No puede ser verdad. No puedo creerla. No voy a creerla.

—Eso no tiene ningún sentido.

—Tiene todo el sentido del mundo. Fred debe haberlo planeado durante años. Trabajó con la ASD, ellos tenían la misma idea. Él quería demostrar que su padre se equivocaba respecto a los inválidos, y quería que su padre muriera. Así se vería que él tenía razón y sería alcalde.

Una sacudida me recorre la columna vertebral cuando menciona la ASD. En marzo, durante una enorme concentración de esa organización en Nueva York, los inválidos atacaron y mataron a treinta ciudadanos e hirieron a muchos más. Todos lo compararon con los incidentes, y durante semanas se incrementó la seguridad por todas partes: se escaneaban los carnés de identidad, se hicieron búsquedas en vehículos, redadas en casas, y se redoblaron las patrullas callejeras.

Pero también hubo otros rumores: algunas personas decían que Thomas Fineman, el presidente de la ASD, sabía con antelación lo que iba a suceder y que incluso había permitido que pasara. Luego, dos semanas más tarde, fue asesinado.

No sé qué creer. Me duele el pecho por una emoción que no recuerdo cómo se nombra.

—Me caía bien el señor Hargrove —dice Cassandra—. Yo le daba pena.

Sabía cómo era su hijo. Me visitaba de vez en cuando, después de que Fred me hiciera encerrar, gracias a que consiguió gente que testificó que yo era una lunática. Amigos. Médicos. Me internaron en este sitio de por vida —señala el pequeño cuarto blanco, su tumba—. Pero el señor Hargrove sabía que no estaba loca. Me contaba historias del mundo exterior. Les buscó a mi madre y a mi padre un sitio donde vivir en Deering Highlands. Fred también quería silenciarlos a ellos. Debe haber pensado que yo les había contado que… Debe haber pensado que ellos sabían lo que yo sabía —mueve la cabeza—. Pero yo no se lo conté. Ellos no sabían nada.

Así que los padres de Cassie se vieron forzados a vivir en Highlands, como la familia de Lena.

—Lo siento —digo. Es lo único que se me ocurre, aunque sé lo endeble que suena.

Ella no parece oírme.

—Ese día, cuando explotaron las bombas, el señor Hargrove había venido de visita. Me trajo chocolate —se vuelve hacia la ventana. Me pregunto en qué pensará, está de nuevo completamente quieta, su perfil dibujado con la escasa luz solar—. He oído que murió intentando restaurar el orden. Entonces me sentí triste por él. Es raro, ¿verdad? Pero supongo que al final Fred consiguió acabar con los dos.

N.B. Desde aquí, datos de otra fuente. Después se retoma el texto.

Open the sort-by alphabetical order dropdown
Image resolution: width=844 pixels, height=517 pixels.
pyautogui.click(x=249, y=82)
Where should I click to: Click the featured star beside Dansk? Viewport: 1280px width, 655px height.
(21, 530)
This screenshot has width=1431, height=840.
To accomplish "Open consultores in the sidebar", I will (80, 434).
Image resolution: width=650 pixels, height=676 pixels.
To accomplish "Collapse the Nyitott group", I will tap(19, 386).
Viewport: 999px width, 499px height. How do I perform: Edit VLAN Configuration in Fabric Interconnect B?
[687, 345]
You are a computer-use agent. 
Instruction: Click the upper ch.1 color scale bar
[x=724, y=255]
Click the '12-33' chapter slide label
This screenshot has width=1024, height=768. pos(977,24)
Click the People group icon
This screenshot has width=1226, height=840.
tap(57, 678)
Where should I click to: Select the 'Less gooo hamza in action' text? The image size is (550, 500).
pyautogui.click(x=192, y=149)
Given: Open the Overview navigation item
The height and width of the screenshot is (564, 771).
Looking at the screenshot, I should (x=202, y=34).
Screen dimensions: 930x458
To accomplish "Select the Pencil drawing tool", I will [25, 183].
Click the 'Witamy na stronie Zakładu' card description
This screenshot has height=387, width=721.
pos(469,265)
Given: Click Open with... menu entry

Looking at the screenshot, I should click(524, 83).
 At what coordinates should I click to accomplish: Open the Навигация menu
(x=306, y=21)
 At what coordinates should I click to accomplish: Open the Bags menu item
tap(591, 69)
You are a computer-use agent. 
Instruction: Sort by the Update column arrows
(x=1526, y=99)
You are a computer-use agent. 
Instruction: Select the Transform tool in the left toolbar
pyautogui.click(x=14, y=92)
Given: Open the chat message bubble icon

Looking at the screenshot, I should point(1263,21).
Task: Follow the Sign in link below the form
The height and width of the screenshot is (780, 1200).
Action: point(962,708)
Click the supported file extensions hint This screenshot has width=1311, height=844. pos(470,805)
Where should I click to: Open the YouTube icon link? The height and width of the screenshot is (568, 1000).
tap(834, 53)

—¡Aquí estoy! ¡Más vale tarde que nunca!

La voz de Jan hace que me sobresalte. Me doy la vuelta: entra por la puerta trayendo una bandeja de plástico con un pequeño vaso de plástico con agua y un pequeño cuenco de plástico con una papilla grumosa de avena. Me hago a un lado mientras deposita la bandeja en el catre. Noto que los cubiertos son de plástico también. Claro, no puede haber metal. Ni cuchillos tampoco.

Me acuerdo del hombre que se colgó con los cordones de los zapatos, cierro los ojos y en vez de eso pienso en la bahía. La imagen se quiebra en las olas. Vuelvo a abrirlos.

—Bueno, ¿qué te parece? —dice Jan alegremente—. ¿Quieres comer ahora?

—La verdad es que creo que voy a esperar —dice con voz suave Cassie. Sus ojos siguen dirigidos al exterior de la ventana—. Se me ha pasado el hambre.

Jan me mira y pone los ojos en blanco como diciendo: Majaretas.